The study’s psychometric analyses, while comprehensive, have certain limitations. The CFA indicated that the model fit for the full-length and shortened scale versions was not entirely satisfactory without adding modification indices, with some fit statistics falling below recommended thresholds. This suggests that the factor structure might not be entirely robust, and further refinement and validation of the scale might be necessary. Additionally, the study did not explore predictive validity regarding long-term outcomes. Future research should consider longitudinal designs to examine how self-perceptions measured by the PSPCSA relate to children’s subsequent developmental trajectories and psychosocial outcomes.

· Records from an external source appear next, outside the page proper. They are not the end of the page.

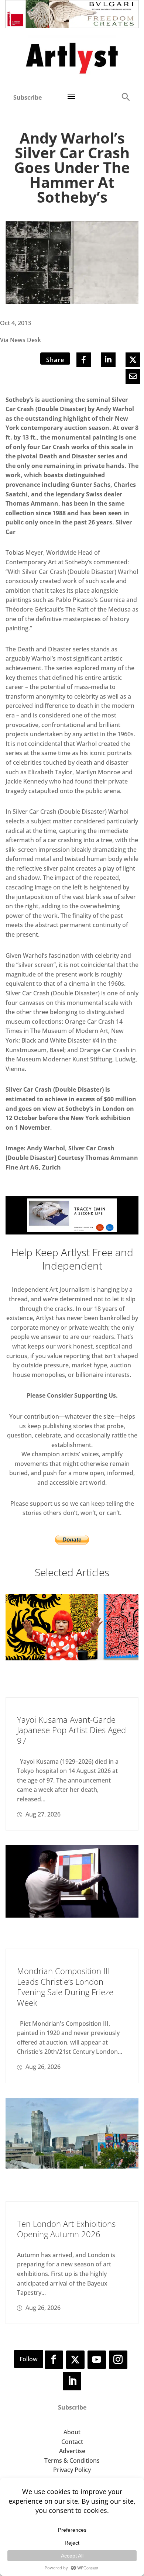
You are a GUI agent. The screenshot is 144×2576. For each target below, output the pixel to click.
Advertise (72, 2451)
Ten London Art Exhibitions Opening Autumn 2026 (66, 2229)
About (72, 2432)
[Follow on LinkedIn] (72, 2381)
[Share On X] (133, 359)
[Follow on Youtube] (97, 2360)
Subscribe (27, 97)
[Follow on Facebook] (54, 2360)
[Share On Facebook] (83, 359)
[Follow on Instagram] (118, 2360)
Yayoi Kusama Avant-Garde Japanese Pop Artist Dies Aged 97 (71, 1730)
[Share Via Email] (133, 376)
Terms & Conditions (72, 2460)
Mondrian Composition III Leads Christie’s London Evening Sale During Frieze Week (65, 1986)
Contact (72, 2442)
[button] (125, 96)
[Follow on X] (75, 2360)
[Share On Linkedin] (108, 359)
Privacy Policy (72, 2470)
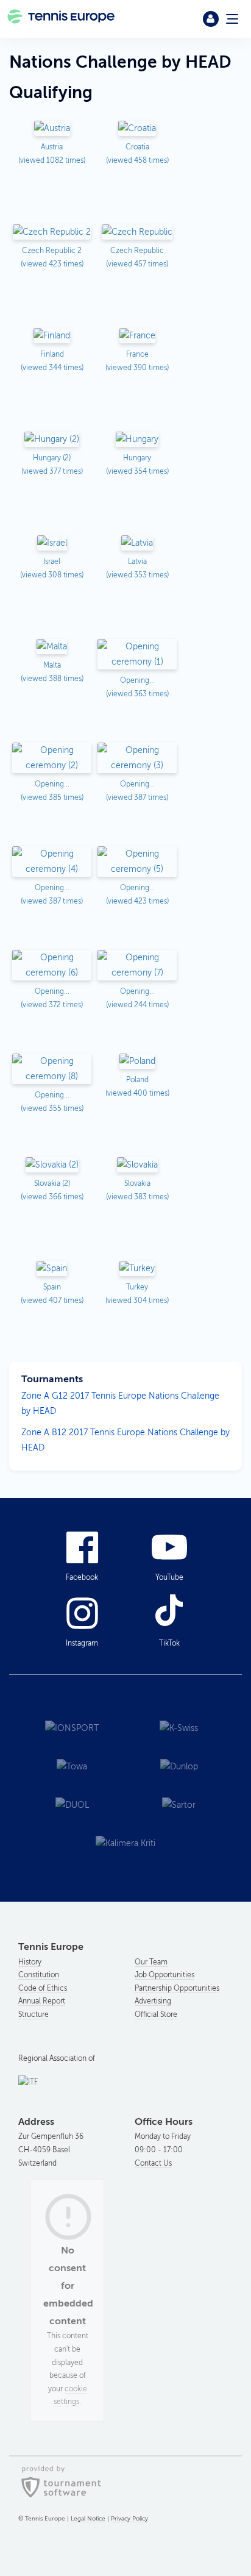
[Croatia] (137, 129)
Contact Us (153, 2163)
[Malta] (52, 647)
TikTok (169, 1643)
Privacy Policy (129, 2518)
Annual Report (41, 2001)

In conclusion, the studies successfully addressed the limitations of the original PSPCSA by developing and validating a shortened Polish version. The findings support the reliability and validity of the shortened scale, with implications for its use in assessing self-perceptions among Polish preschoolers. The shortened version reduces the fatigue associated with the longer scale, making it more suitable for young children. Future research should aim to replicate these findings in larger and more diverse samples and explore the applicability of the scale in different cultural contexts.
Supplementary materials are available on the journal’s website.